*WORK TO BE COMPLETED:*
Look through the data below and, wherever a line carries the word "will", please copy that line.
── RECORD EXCERPTS
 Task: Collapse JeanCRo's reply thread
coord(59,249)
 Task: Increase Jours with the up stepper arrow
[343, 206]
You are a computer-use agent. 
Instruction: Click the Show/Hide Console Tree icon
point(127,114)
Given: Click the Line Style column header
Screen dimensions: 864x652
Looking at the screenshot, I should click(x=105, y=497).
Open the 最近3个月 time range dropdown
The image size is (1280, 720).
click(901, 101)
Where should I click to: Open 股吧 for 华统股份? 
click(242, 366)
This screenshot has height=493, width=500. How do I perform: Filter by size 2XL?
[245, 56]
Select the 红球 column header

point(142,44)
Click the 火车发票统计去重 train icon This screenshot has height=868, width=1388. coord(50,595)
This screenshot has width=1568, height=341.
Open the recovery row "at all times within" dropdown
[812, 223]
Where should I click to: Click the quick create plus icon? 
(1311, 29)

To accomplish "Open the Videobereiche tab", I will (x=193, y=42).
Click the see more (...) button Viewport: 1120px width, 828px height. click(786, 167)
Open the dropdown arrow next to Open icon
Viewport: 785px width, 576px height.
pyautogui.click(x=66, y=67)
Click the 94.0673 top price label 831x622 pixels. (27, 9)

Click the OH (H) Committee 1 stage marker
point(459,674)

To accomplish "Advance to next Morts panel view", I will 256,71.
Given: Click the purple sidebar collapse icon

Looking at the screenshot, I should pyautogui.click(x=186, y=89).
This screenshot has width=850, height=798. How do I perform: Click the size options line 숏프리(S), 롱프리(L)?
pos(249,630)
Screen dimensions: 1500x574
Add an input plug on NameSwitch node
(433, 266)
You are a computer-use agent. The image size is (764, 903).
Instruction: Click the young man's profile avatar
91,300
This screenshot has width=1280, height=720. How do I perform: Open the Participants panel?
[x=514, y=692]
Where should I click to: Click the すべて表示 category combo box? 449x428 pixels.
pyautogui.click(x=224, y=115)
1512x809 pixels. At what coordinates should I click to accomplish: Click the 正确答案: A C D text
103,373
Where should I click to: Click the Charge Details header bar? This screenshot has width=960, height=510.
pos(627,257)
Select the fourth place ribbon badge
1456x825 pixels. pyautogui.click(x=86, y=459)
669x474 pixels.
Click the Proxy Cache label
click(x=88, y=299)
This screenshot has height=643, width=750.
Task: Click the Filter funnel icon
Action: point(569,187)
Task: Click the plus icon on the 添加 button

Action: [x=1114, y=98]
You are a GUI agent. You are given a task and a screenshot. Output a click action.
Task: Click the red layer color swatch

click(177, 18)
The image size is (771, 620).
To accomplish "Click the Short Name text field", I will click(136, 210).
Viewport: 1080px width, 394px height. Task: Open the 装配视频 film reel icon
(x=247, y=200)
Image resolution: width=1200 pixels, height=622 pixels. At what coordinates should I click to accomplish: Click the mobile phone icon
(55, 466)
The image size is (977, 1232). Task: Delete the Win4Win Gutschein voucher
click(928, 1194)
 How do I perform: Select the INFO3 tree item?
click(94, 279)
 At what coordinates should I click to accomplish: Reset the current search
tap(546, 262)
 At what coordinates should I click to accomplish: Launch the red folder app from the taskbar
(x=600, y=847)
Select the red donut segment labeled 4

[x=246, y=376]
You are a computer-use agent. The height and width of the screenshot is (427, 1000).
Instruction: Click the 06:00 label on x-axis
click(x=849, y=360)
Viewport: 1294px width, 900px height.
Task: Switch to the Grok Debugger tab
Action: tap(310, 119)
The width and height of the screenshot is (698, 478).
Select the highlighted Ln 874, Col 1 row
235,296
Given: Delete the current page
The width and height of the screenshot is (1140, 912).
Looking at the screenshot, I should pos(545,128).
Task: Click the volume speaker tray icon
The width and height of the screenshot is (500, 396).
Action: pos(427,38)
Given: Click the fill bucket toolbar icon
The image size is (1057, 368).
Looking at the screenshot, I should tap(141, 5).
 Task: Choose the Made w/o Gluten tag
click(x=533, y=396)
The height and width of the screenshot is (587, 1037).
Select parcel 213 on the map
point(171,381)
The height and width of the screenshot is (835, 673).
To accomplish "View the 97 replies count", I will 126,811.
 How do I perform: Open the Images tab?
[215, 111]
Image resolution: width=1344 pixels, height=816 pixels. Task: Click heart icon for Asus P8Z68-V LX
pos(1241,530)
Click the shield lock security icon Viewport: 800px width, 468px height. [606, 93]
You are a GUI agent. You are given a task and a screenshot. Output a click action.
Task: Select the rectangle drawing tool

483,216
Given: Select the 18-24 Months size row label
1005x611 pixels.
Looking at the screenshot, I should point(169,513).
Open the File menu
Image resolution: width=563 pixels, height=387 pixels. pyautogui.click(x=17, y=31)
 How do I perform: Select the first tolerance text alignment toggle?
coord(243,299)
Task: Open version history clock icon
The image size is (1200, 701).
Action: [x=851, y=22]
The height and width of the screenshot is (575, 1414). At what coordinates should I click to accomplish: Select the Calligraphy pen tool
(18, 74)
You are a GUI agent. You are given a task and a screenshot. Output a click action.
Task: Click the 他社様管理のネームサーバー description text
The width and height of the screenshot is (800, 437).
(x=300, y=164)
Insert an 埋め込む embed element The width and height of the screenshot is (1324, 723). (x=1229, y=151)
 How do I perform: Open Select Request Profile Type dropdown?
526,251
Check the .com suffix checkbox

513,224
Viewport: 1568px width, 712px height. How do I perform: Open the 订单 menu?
────
*ANSWER AREA:*
To accomplish "Open the Videobereiche tab", I will (x=193, y=42).
To accomplish "Advance to next Morts panel view", I will 256,71.
To accomplish "Click the Short Name text field", I will click(136, 210).
To accomplish "View the 97 replies count", I will 126,811.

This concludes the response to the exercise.